I was curious how to read file contents as charlist and I found:

{:ok, pid} = File.open("mix.exs", [:charlist])
IO.inspect IO.read(pid, :all)
# Outputs: {:ok, 'defmodule ...'}
File.close(pid)

kip · January 25, 2021, 10:49pm

String.length/1 counts the number of graphemes, not code points. So definitely not the right tool for the job you are tackling.

I was surprised to see that \r\n is considered a grapheme cluster but it is according to the Unicode standard.

derek-zhou · January 26, 2021, 12:25am

If you just want size in bytes, there is byte_size/1. Also much faster than String.length/1.

bwanab · January 26, 2021, 12:35am

Blockquote
I was curious how to read file contents as charlist and I found:

{:ok, pid} = File.open("mix.exs", [:charlist])
IO.inspect IO.read(pid, :all)
# Outputs: {:ok, 'defmodule ...'}
File.close(pid)

Yes, that works, too. Thanks for the pointer.

That helps for me to understand the behavior, but I don’t think it helps with my underlying issue which is that I need to not consider the consecutive bytes of <<13, 10>> to be a single character. That’s why it seems that I need to have the data represented as a list of integers instead of as a binary string.

Eiji · January 26, 2021, 12:47am

I wrote that only to explain why this does not works for you. If you want us to give you a solution how to do something with binary then you need to be precise what you want to do with your data. A general tip would be linking to documentation of Kernel.SpecialForms.<<>>/1. This is really useful in pattern matching. If you have any questions regarding binary and any other data type feel free to ask.

kip · January 26, 2021, 12:49am

This is only treated as a grapheme cluster by the String module (since strings are unicode strings by definition). Even within the string module, String.codepoints(<<13, 10>>) returns what you are after.

As @eji pointed out, there is some very powerful binary pattern matches that are possible so if you’re able to share the shape of the data you are receiving and what you are trying to do with it I know forum members would be happy to help.

bwanab · January 26, 2021, 2:22am

Don’t think that I don’t appreciate your explanations - I do very much indeed.

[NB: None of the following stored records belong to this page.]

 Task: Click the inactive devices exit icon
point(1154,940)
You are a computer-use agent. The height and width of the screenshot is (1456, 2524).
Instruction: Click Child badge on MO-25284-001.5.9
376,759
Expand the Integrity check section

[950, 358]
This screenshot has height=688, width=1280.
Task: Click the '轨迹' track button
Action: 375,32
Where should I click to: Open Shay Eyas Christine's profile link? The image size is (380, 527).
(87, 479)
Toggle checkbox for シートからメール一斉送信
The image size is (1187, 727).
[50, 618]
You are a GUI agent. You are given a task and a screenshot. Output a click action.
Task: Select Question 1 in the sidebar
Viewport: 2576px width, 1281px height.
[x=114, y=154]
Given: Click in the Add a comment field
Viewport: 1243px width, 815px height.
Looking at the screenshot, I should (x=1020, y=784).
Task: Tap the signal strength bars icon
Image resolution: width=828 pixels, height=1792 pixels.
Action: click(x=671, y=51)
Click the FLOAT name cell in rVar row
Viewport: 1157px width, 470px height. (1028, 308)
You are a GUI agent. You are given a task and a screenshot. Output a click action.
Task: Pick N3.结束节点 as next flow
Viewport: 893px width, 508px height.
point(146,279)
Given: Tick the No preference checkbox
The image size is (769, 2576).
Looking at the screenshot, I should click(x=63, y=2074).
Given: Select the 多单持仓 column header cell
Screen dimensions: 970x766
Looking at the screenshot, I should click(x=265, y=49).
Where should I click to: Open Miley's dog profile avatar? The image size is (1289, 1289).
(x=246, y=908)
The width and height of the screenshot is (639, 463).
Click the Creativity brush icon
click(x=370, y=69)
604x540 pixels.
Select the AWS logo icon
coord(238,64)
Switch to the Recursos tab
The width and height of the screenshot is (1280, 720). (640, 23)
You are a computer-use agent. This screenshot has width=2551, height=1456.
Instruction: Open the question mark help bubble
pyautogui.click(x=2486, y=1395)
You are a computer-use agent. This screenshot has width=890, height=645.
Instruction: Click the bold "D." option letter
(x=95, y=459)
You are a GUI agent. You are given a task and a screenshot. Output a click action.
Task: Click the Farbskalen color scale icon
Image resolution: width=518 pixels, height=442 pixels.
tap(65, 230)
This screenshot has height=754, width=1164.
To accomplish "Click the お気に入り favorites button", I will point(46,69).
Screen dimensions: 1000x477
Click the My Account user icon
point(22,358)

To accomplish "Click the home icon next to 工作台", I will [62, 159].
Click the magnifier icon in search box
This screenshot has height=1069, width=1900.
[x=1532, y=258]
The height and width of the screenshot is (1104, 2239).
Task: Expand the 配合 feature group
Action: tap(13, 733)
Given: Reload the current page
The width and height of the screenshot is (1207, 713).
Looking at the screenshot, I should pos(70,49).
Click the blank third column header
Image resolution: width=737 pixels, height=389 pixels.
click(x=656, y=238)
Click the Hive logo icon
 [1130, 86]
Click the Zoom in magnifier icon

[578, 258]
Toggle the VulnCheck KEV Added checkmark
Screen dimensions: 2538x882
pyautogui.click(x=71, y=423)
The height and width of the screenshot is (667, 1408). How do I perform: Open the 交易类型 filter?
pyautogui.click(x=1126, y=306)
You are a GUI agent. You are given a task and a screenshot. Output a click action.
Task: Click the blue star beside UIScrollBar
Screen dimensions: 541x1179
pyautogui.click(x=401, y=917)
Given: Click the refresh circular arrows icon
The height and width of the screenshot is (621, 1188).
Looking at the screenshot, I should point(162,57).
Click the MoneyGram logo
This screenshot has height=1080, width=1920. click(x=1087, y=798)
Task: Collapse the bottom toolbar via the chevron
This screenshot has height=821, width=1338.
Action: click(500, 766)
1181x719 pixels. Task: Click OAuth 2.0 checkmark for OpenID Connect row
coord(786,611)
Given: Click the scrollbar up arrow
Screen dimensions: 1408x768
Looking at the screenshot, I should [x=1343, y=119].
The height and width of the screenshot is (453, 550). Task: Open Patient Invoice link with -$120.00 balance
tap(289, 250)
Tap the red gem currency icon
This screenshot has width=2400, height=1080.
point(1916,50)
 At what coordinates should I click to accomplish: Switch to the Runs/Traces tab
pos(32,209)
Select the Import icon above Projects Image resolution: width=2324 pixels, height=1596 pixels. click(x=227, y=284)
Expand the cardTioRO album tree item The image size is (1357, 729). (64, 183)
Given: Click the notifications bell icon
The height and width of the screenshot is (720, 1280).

Let me experiment a bit with what you’ve given me thus far and I’ll ask more specific questions when I formulate them.

Aetherus · January 26, 2021, 2:27am

Can you give us an example of the input binary and its expected output?

dimitarvp · January 26, 2021, 11:13am

But what are you trying to do exactly? So far this discussion has been a demonstration of the XY problem – you have a problem X and fixate on solution Y without telling us what X is.

I am joining @Aetherus in asking for an input and expected output.